Copy the records from their start through the line containing "Action: tap(971, 241)", swapping "purple" for "green" and leaving everything else unchanged.
******************************
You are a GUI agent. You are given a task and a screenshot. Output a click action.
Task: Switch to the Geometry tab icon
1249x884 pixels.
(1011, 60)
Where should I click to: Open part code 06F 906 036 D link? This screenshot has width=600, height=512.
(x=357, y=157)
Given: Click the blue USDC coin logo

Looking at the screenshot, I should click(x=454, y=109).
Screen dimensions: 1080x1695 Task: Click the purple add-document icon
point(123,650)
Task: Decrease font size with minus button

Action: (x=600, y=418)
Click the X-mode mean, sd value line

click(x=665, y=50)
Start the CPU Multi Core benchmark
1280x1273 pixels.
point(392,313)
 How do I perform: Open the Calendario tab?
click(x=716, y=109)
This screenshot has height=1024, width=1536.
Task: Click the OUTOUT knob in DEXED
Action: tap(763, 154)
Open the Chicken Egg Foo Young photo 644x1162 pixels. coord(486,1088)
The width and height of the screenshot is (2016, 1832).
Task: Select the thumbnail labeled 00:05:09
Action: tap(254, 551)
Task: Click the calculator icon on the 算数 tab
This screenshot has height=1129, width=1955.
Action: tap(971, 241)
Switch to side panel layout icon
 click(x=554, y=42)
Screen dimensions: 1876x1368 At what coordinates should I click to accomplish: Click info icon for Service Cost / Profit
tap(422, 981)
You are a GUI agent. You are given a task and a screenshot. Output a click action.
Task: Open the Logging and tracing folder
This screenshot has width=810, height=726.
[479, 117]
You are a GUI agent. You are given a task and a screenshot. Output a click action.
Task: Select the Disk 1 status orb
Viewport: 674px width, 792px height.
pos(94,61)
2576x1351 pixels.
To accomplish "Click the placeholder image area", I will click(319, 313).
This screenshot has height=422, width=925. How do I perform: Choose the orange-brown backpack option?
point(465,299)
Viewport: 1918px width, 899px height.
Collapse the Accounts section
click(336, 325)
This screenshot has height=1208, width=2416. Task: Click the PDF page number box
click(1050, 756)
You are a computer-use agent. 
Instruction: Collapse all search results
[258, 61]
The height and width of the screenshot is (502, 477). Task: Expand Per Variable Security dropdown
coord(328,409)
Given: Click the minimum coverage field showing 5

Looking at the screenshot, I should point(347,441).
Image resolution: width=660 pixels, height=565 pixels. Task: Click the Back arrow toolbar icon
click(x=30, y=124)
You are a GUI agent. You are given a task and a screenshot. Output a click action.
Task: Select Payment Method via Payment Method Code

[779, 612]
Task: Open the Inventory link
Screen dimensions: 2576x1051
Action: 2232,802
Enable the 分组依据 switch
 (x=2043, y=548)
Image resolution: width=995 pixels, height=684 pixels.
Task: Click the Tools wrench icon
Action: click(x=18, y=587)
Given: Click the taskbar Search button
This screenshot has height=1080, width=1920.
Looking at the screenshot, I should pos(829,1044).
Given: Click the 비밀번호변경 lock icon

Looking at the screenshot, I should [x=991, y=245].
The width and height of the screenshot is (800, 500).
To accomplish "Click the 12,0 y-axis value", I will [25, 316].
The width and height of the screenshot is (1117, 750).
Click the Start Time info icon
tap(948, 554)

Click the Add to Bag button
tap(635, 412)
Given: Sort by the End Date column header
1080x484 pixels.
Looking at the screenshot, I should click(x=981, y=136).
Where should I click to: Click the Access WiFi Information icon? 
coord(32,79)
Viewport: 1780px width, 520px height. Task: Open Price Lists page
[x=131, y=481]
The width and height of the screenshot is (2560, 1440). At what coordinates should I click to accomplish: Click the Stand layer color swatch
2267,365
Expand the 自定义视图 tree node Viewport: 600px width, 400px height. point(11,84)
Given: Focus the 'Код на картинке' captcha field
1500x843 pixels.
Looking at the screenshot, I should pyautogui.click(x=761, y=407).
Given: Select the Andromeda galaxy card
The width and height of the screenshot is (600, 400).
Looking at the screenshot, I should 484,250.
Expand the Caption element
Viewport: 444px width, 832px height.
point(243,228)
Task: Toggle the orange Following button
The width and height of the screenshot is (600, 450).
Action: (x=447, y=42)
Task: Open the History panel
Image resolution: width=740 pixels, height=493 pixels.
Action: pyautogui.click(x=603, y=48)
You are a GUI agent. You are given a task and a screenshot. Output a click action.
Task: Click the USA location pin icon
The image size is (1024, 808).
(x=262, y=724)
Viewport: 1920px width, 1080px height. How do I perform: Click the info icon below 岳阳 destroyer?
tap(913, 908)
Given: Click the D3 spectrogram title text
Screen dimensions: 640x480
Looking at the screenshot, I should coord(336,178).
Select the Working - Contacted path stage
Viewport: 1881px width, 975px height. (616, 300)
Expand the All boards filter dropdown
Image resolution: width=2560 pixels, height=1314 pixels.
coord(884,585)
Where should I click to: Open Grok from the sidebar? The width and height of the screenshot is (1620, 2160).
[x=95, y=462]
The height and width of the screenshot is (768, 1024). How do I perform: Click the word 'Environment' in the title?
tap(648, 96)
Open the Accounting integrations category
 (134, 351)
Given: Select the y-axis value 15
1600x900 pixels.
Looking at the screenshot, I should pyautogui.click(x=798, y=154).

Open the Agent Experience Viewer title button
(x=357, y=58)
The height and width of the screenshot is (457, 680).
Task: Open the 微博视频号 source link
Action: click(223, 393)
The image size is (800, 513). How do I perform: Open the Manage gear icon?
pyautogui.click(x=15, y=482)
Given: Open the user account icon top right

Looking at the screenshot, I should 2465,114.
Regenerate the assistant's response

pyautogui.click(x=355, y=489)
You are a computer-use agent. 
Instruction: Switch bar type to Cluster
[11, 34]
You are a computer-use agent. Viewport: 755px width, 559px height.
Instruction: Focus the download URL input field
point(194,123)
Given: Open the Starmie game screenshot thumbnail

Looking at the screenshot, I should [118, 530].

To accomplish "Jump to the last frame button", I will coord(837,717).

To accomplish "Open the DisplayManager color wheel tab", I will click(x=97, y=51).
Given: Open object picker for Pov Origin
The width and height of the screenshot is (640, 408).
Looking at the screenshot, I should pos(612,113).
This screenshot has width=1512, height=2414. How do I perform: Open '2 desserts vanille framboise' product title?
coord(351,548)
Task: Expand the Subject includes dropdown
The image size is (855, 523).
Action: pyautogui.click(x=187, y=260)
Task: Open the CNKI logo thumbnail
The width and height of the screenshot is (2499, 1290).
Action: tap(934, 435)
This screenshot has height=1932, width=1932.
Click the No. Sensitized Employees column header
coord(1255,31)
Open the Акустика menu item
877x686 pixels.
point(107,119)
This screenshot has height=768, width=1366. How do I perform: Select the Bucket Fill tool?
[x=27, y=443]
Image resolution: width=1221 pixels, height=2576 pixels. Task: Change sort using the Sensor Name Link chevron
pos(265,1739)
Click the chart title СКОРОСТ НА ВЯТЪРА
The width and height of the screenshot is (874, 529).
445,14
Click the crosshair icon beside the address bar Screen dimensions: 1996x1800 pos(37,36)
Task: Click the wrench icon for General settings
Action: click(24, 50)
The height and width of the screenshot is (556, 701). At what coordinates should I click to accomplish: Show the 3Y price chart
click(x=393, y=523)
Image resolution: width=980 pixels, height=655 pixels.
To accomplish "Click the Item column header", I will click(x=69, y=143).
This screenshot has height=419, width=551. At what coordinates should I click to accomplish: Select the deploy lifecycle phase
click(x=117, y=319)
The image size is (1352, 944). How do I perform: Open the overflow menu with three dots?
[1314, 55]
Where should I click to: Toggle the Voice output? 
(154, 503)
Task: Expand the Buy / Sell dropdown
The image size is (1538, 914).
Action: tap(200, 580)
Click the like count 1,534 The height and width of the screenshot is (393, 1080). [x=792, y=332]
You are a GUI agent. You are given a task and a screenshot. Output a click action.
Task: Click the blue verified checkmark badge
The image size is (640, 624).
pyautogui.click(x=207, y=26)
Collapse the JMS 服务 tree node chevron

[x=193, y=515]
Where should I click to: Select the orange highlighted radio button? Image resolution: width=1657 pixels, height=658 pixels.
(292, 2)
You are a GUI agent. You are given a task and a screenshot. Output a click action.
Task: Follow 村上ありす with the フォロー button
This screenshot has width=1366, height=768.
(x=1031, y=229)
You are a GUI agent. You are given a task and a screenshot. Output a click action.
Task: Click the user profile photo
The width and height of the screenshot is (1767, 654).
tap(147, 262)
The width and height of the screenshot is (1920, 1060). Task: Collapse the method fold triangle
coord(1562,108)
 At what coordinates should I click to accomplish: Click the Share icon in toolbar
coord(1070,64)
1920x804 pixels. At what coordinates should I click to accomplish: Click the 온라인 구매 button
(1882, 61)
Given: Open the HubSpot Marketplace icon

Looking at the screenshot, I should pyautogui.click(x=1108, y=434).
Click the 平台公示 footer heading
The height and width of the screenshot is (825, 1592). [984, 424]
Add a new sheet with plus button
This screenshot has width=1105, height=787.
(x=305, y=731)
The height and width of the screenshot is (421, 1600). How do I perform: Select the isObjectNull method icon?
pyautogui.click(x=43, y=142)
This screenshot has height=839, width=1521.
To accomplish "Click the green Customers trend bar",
******************************
— Answer to this task —
You are a GUI agent. You are given a task and a screenshot. Output a click action.
Task: Switch to the Geometry tab icon
1249x884 pixels.
(1011, 60)
Where should I click to: Open part code 06F 906 036 D link? This screenshot has width=600, height=512.
(x=357, y=157)
Given: Click the blue USDC coin logo

Looking at the screenshot, I should click(x=454, y=109).
Screen dimensions: 1080x1695 Task: Click the green add-document icon
point(123,650)
Task: Decrease font size with minus button

Action: (x=600, y=418)
Click the X-mode mean, sd value line

click(x=665, y=50)
Start the CPU Multi Core benchmark
1280x1273 pixels.
point(392,313)
 How do I perform: Open the Calendario tab?
click(x=716, y=109)
This screenshot has height=1024, width=1536.
Task: Click the OUTOUT knob in DEXED
Action: tap(763, 154)
Open the Chicken Egg Foo Young photo 644x1162 pixels. coord(486,1088)
The width and height of the screenshot is (2016, 1832).
Task: Select the thumbnail labeled 00:05:09
Action: tap(254, 551)
Task: Click the calculator icon on the 算数 tab
This screenshot has height=1129, width=1955.
Action: tap(971, 241)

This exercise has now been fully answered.